**Task goal:** In the items below, change "Where should I click to" to "Where do I click to" wherever it appears, and give all the lines again with nothing else altered.

==================================================

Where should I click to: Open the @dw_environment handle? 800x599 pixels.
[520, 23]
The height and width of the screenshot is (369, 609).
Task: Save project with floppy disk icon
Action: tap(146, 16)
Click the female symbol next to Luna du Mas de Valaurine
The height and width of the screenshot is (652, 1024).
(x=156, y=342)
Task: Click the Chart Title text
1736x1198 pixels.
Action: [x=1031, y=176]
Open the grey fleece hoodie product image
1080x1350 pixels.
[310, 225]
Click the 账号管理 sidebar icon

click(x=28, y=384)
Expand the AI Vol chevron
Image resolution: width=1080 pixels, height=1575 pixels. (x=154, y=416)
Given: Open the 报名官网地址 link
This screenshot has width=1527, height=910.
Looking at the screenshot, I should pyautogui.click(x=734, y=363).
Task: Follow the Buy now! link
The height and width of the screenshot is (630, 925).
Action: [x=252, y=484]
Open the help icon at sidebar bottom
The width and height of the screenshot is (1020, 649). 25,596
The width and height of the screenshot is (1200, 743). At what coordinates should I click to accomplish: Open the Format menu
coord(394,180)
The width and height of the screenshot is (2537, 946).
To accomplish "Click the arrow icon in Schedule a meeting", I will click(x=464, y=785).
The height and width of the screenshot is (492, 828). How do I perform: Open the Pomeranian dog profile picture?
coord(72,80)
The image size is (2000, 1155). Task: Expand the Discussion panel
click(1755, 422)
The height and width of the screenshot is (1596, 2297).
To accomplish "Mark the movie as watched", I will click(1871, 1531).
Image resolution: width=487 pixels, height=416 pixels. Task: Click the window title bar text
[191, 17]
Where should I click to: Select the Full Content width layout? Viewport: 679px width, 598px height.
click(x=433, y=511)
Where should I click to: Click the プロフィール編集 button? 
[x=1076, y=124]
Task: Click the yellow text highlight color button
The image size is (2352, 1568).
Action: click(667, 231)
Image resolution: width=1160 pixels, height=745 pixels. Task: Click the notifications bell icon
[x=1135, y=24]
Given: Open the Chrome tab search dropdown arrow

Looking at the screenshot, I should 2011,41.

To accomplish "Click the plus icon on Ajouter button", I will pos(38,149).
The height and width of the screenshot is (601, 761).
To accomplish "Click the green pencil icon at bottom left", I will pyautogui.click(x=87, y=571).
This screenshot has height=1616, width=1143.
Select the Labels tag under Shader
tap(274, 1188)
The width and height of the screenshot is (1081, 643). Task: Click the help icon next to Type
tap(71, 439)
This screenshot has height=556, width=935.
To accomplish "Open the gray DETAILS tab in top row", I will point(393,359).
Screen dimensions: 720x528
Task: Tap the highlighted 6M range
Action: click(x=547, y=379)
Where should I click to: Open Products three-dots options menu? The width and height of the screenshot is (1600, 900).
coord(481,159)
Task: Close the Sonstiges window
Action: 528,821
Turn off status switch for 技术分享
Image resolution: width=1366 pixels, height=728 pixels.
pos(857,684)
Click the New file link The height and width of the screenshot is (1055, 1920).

==================================================

**Full response:**
Where do I click to: Open the @dw_environment handle? 800x599 pixels.
[520, 23]
The height and width of the screenshot is (369, 609).
Task: Save project with floppy disk icon
Action: tap(146, 16)
Click the female symbol next to Luna du Mas de Valaurine
The height and width of the screenshot is (652, 1024).
(x=156, y=342)
Task: Click the Chart Title text
1736x1198 pixels.
Action: [x=1031, y=176]
Open the grey fleece hoodie product image
1080x1350 pixels.
[310, 225]
Click the 账号管理 sidebar icon

click(x=28, y=384)
Expand the AI Vol chevron
Image resolution: width=1080 pixels, height=1575 pixels. (x=154, y=416)
Given: Open the 报名官网地址 link
This screenshot has width=1527, height=910.
Looking at the screenshot, I should pyautogui.click(x=734, y=363).
Task: Follow the Buy now! link
The height and width of the screenshot is (630, 925).
Action: [x=252, y=484]
Open the help icon at sidebar bottom
The width and height of the screenshot is (1020, 649). 25,596
The width and height of the screenshot is (1200, 743). At what coordinates should I click to accomplish: Open the Format menu
coord(394,180)
The width and height of the screenshot is (2537, 946).
To accomplish "Click the arrow icon in Schedule a meeting", I will click(x=464, y=785).
The height and width of the screenshot is (492, 828). How do I perform: Open the Pomeranian dog profile picture?
coord(72,80)
The image size is (2000, 1155). Task: Expand the Discussion panel
click(1755, 422)
The height and width of the screenshot is (1596, 2297).
To accomplish "Mark the movie as watched", I will click(1871, 1531).
Image resolution: width=487 pixels, height=416 pixels. Task: Click the window title bar text
[191, 17]
Where do I click to: Select the Full Content width layout? Viewport: 679px width, 598px height.
click(x=433, y=511)
Where do I click to: Click the プロフィール編集 button? 
[x=1076, y=124]
Task: Click the yellow text highlight color button
The image size is (2352, 1568).
Action: click(667, 231)
Image resolution: width=1160 pixels, height=745 pixels. Task: Click the notifications bell icon
[x=1135, y=24]
Given: Open the Chrome tab search dropdown arrow

Looking at the screenshot, I should 2011,41.

To accomplish "Click the plus icon on Ajouter button", I will pos(38,149).
The height and width of the screenshot is (601, 761).
To accomplish "Click the green pencil icon at bottom left", I will pyautogui.click(x=87, y=571).
This screenshot has height=1616, width=1143.
Select the Labels tag under Shader
tap(274, 1188)
The width and height of the screenshot is (1081, 643). Task: Click the help icon next to Type
tap(71, 439)
This screenshot has height=556, width=935.
To accomplish "Open the gray DETAILS tab in top row", I will point(393,359).
Screen dimensions: 720x528
Task: Tap the highlighted 6M range
Action: click(x=547, y=379)
Where do I click to: Open Products three-dots options menu? The width and height of the screenshot is (1600, 900).
coord(481,159)
Task: Close the Sonstiges window
Action: 528,821
Turn off status switch for 技术分享
Image resolution: width=1366 pixels, height=728 pixels.
pos(857,684)
Click the New file link The height and width of the screenshot is (1055, 1920).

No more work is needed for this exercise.